Event database
Conference Halle A4 CHEManager / Wiley-VCH Verlag GmbH & Co. KGaA
10:00-11:30 h | Hall A4 Forum III
Subjects: rail freight | pharmaceutical / chemicals logisitcs | infrastructure / transport policy | dangerous goods | digitalization
Type: Conference
Speech: German, English
We cannot afford false economies in the quality and security of pharmaceutical transport. What is directly at stake here is the health of patients. To increase the security of the pharmaceuticals supply chain, the EU GDP (good distribution practice) Directive was amended in 2013. This was followed, on 9 February 2019, by the entry into force of another EU Directive, the Falsified Medicines Directive (FMD). Among other things, it stipulates that prescription-only medicines should henceforth be brought onto the market exclusively in packaging showing the serial number with a tamper-evident closure. The goods have to be validated at the point of sale before they are issued to the customer.

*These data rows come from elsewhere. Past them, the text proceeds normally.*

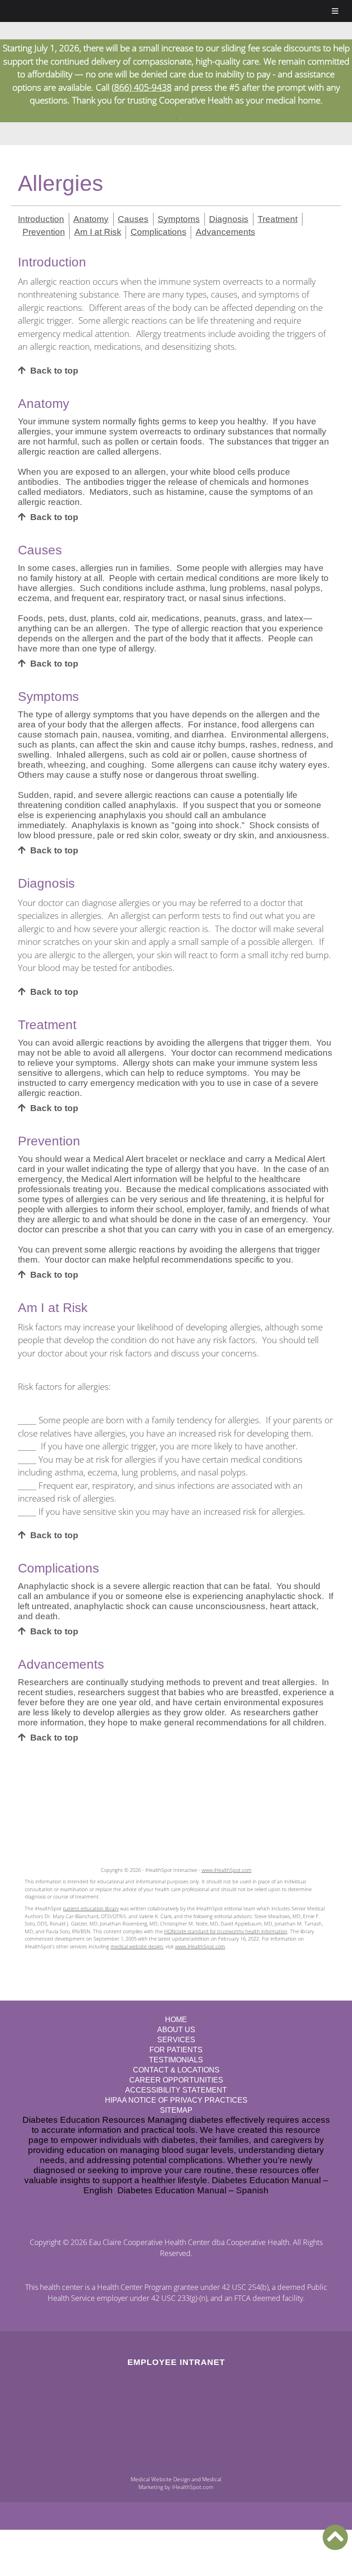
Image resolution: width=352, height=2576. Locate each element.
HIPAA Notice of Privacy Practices (176, 2100)
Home (176, 2019)
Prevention (43, 232)
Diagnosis (228, 219)
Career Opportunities (176, 2080)
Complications (159, 232)
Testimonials (176, 2060)
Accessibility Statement (176, 2090)
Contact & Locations (176, 2070)
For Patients (176, 2050)
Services (176, 2040)
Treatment (277, 219)
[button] (335, 2537)
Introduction (41, 219)
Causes (133, 219)
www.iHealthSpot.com (227, 1869)
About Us (176, 2030)
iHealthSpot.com (193, 2487)
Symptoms (179, 219)
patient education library (91, 1908)
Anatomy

But what happens if serialised goods are damaged, contaminated, sabotaged or stolen during transport? What security technology is available? When should the authorities be called in and who bears the liability risks?
Implementing the FMD continues to raise questions. But the effectiveness of the GDP amendment itself has caused controversy. Not least, there is the question of whether its implementation is being adequately supervised to guarantee the required quality of pharmaceutical transport.